Department of Physics and Computer Science and Xavier University of Louisiana, New Orleans, Louisiana, USA.
Department of Biology, Xavier University of Louisiana, New Orleans, Louisiana, USA.
J Comput Biol. 2021 Feb;28(2):185-194. doi: 10.1089/cmb.2020.0249. Epub 2020 Aug 12.
Complex genomic structural variants (CGSVs) are abnormalities that present with three or more breakpoints, making their discovery a challenge. The majority of existing algorithms for structural variant detection are only designed to find simple structural variants (SSVs) such as deletions and inversions; they fail to find more complex events such as deletion-inversions or deletion-duplications, for example.

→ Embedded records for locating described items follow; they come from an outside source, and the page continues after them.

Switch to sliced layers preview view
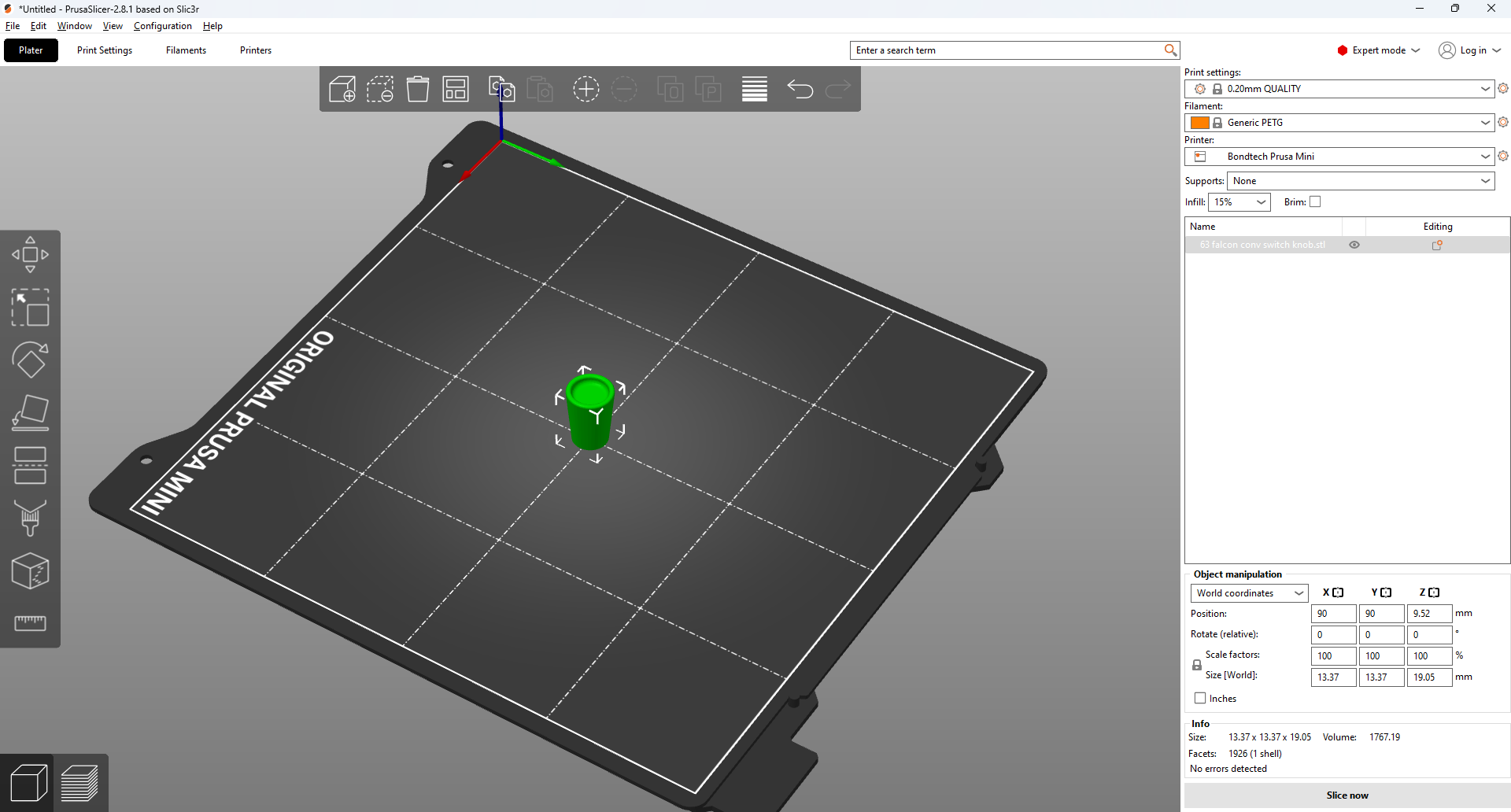This screenshot has height=812, width=1511. [79, 783]
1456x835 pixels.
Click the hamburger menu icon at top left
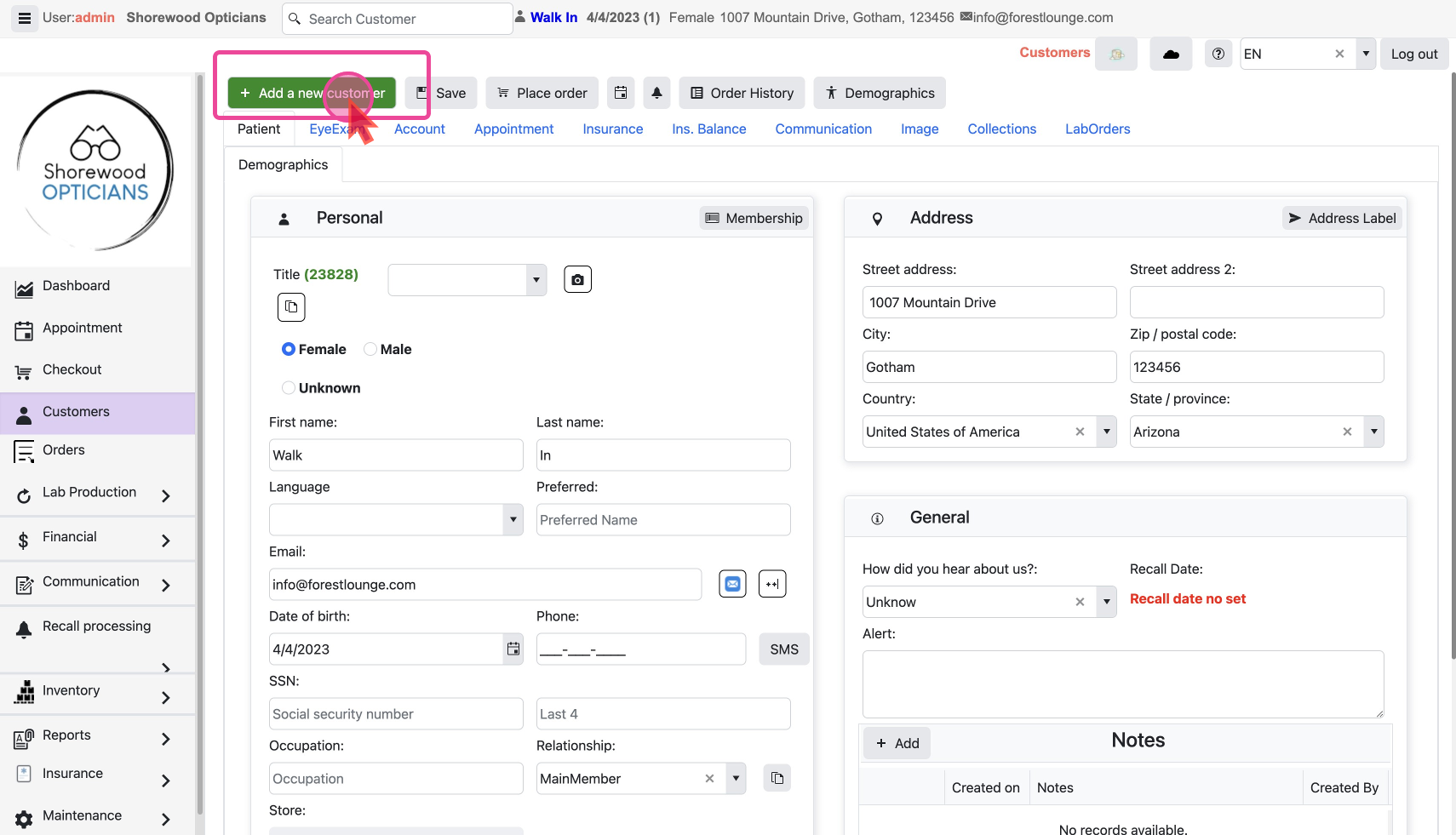(25, 18)
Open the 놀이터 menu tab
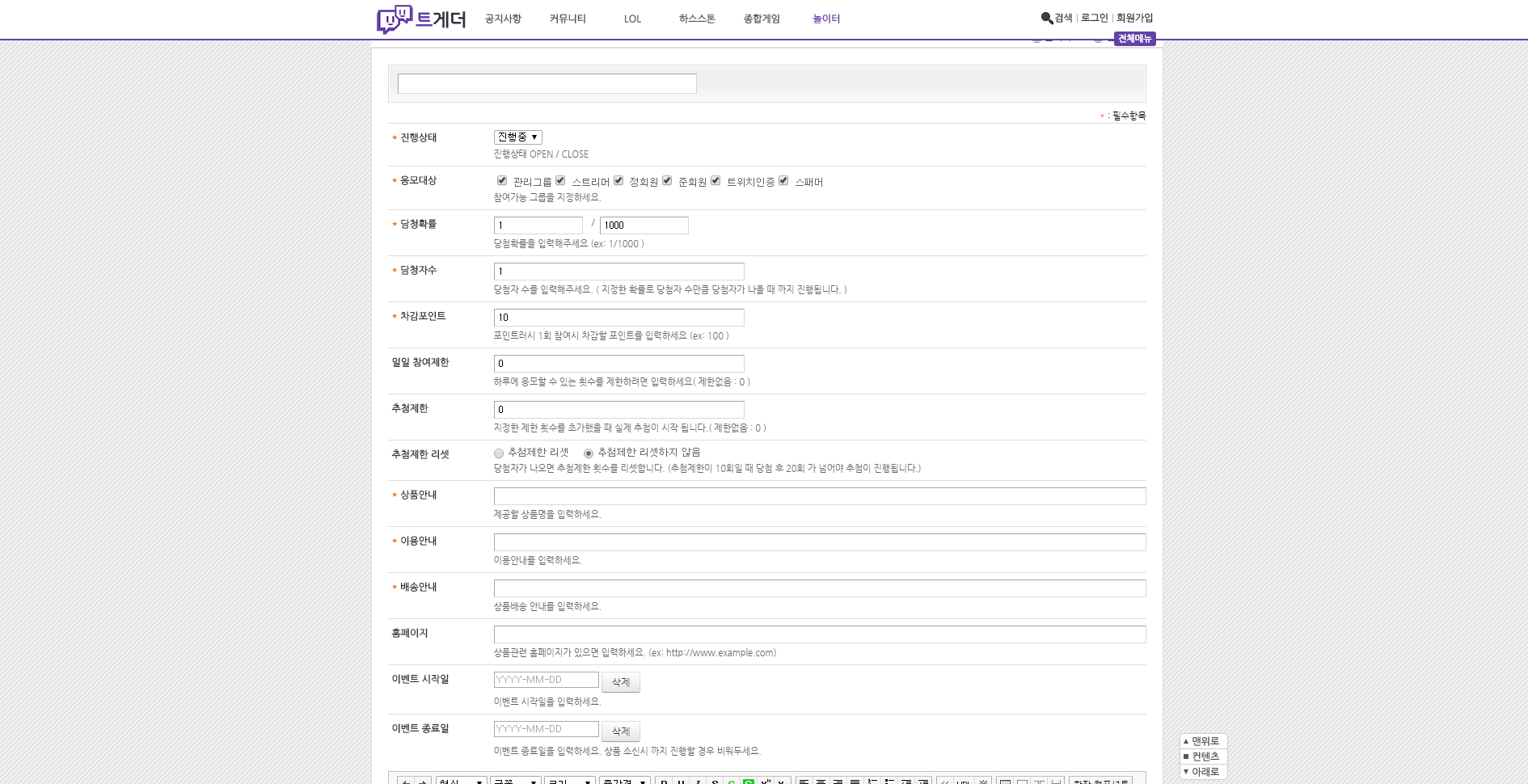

In this study, we present an algorithm named CleanBreak that employs a clique partitioning graph-based strategy to identify collections of SSV clusters and then subsequently identifies overlapping SSV clusters to examine the search space of possible CGSVs, choosing the one that is most concordant with local read depth. We evaluated CleanBreak's performance on whole genome simulated data and a real data set from the 1000 Genomes Project. We also compared CleanBreak with another algorithm for CGSV discovery. The results demonstrate CleanBreak's utility as an effective method to discover CGSVs.
复杂基因组结构变异(CGSVs)是指具有三个或更多断点的异常,因此发现它们具有挑战性。大多数现有的结构变异检测算法仅设计用于发现简单结构变异(SSVs),如缺失和倒位;它们无法发现更复杂的事件,例如缺失-倒位或缺失-重复等。在这项研究中,我们提出了一种名为 CleanBreak 的算法,该算法采用基于团划分图的策略来识别 SSV 簇的集合,然后识别重叠的 SSV 簇,以检查可能的 CGSVs 的搜索空间,选择与局部读取深度最一致的簇。我们在全基因组模拟数据和 1000 基因组计划的真实数据集上评估了 CleanBreak 的性能。我们还将 CleanBreak 与另一种用于 CGSV 发现的算法进行了比较。结果表明,CleanBreak 是一种发现 CGSVs 的有效方法。